§ **Problem to work on**
The expected answer holds every line from the first line of the data below through the line containing "Click the raccoon", exactly as written, and no other line.

Data items
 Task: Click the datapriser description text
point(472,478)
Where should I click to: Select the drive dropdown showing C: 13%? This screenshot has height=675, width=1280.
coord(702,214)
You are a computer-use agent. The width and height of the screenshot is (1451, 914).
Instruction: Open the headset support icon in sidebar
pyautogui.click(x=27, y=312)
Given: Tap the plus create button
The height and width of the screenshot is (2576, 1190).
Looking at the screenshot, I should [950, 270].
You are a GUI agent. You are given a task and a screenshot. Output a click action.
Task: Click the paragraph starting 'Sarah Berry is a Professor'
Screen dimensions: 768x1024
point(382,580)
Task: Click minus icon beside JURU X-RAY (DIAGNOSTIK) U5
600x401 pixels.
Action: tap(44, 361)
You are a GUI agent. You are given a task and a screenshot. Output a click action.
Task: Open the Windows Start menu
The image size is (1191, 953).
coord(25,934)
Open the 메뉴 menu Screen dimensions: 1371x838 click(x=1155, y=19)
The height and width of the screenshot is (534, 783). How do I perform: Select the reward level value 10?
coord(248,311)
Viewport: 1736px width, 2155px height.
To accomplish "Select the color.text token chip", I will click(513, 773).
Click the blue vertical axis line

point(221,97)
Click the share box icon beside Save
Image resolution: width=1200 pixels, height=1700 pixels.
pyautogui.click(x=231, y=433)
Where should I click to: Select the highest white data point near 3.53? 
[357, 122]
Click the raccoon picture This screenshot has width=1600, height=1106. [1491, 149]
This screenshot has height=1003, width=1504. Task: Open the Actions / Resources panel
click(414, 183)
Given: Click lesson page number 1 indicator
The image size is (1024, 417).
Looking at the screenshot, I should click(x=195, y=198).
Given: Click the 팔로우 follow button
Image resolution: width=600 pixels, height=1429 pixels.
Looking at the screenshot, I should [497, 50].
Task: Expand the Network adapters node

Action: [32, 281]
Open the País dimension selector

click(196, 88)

§ **Written solution**
 Task: Click the datapriser description text
point(472,478)
Where should I click to: Select the drive dropdown showing C: 13%? This screenshot has height=675, width=1280.
coord(702,214)
You are a computer-use agent. The width and height of the screenshot is (1451, 914).
Instruction: Open the headset support icon in sidebar
pyautogui.click(x=27, y=312)
Given: Tap the plus create button
The height and width of the screenshot is (2576, 1190).
Looking at the screenshot, I should [950, 270].
You are a GUI agent. You are given a task and a screenshot. Output a click action.
Task: Click the paragraph starting 'Sarah Berry is a Professor'
Screen dimensions: 768x1024
point(382,580)
Task: Click minus icon beside JURU X-RAY (DIAGNOSTIK) U5
600x401 pixels.
Action: tap(44, 361)
You are a GUI agent. You are given a task and a screenshot. Output a click action.
Task: Open the Windows Start menu
The image size is (1191, 953).
coord(25,934)
Open the 메뉴 menu Screen dimensions: 1371x838 click(x=1155, y=19)
The height and width of the screenshot is (534, 783). How do I perform: Select the reward level value 10?
coord(248,311)
Viewport: 1736px width, 2155px height.
To accomplish "Select the color.text token chip", I will click(513, 773).
Click the blue vertical axis line

point(221,97)
Click the share box icon beside Save
Image resolution: width=1200 pixels, height=1700 pixels.
pyautogui.click(x=231, y=433)
Where should I click to: Select the highest white data point near 3.53? 
[357, 122]
Click the raccoon picture This screenshot has width=1600, height=1106. [1491, 149]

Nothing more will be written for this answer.